Le 24 août 2010, Albert et Roque Pascual, deux Espagnols retenus au Mali, par l’AQMI (Al Qaïda au Maghreb), depuis 268 jours, sont arrivés à Barcelone. Leur collègue, Alicia Gamez, avait été libérée en mars.

En échange, selon le quotidien « El Mundo », les autorités de leur pays ont, d’une part, versé une rançon de 3,8 millions d’euros. D’autre part, elles ont demandé et obtenu de la Mauritanie l’extradition vers le Mali d’un citoyen de ce pays, condamné à douze ans de prison pour l’enlèvement des trois Espagnols : Omar Ould Sid Ahmed Ould Hama, alias Omar El Sahraoui.

Dans un article précédent, nous avons mis en exergue les relations étroites entretenues par les services algériens et l’AQMI. Cette relation semblait recevoir une nouvelle preuve à la mi-août, quand Al-Arabiya, chaîne de télévision satellitaire en arabe, « révélait » l’appartenance d’Omar El Sahraoui au Polisario. On sait en effet le Polisario, né en 1973 et luttant pour l’indépendance du Sahara occidental, sous l’influence des services algériens. Il semblait logique qu’Omar El Sahraoui, s’il était membre du Polisario, ait aussi travaillé pour l’AQMI, les deux organisations entretenant des liens avec les SR algériens.

Recherchant l’origine de l’information, on s’apercevait qu’elle avait transité par le journal espagnol ABC... le 12 avril 2010. Certes, elle avait été démentie le 15 avril par le Polisario lui-même, mais n’était-ce pas après tout l’intérêt de cette organisation que de démentir une relation avec Al-Qaïda.
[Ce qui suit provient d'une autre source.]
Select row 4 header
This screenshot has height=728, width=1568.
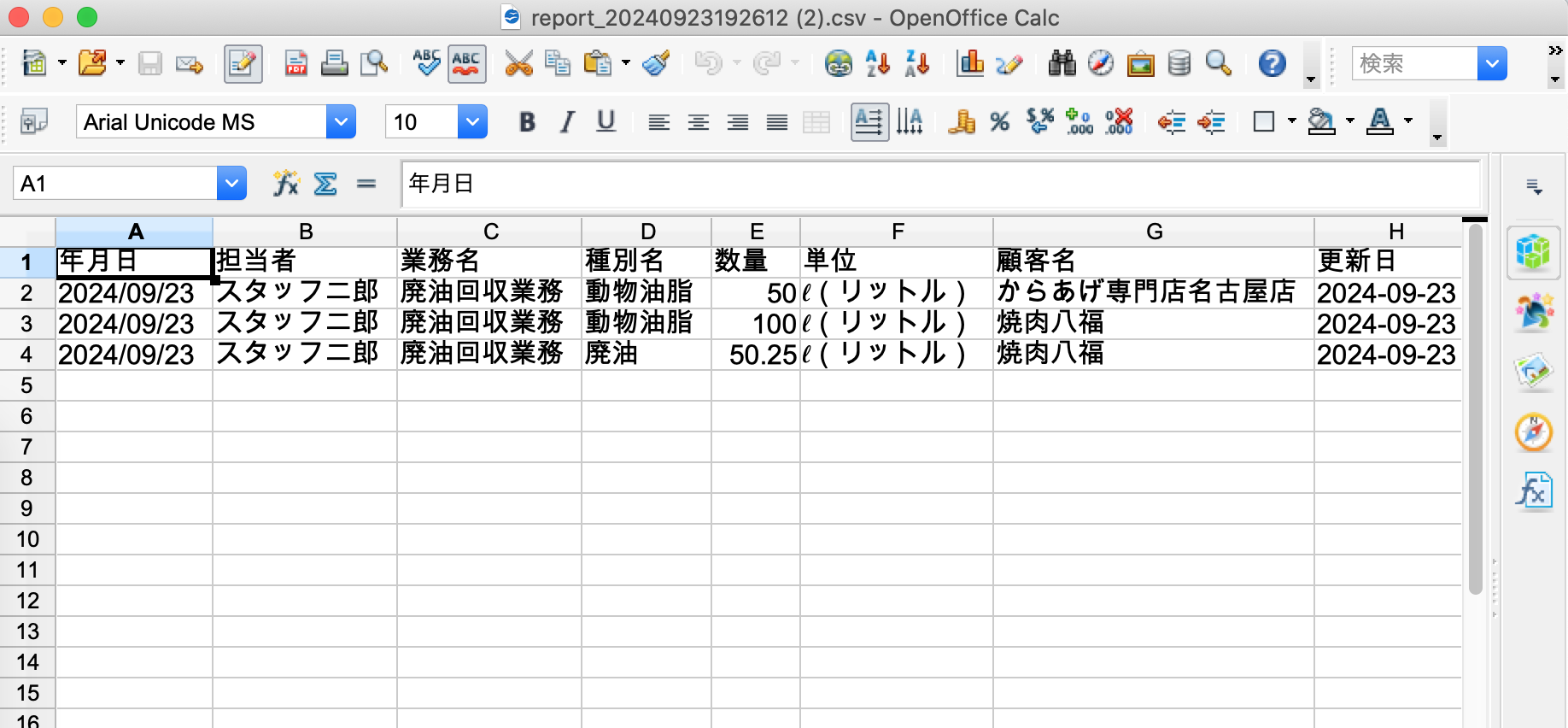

C’est une structure espagnole « Inteligencia, espionaje y servicios secretos » qui a découvert le pot aux roses. Le 25 avril, il disait dans un communiqué en espagnol : « Les services de renseignements marocains ont lancé une consigne : lier le Front Polisario au terrorisme pour justifier l’annexion du Sahara occidental par le Maroc. Problème, continue le document, l’AQMI ne favorise pas les intérêts » du Polisario.

L’information de la structure espagnole se voyait confirmée, tous les bulletins et officines proches du Maroc insistant sur la prétendue relation entre l’AQMI et le Polisario, tout en citant comme « source » ABC. Pourtant, le journal espagnol amputait rapidement son article de la référence au Polisario sur son site Internet.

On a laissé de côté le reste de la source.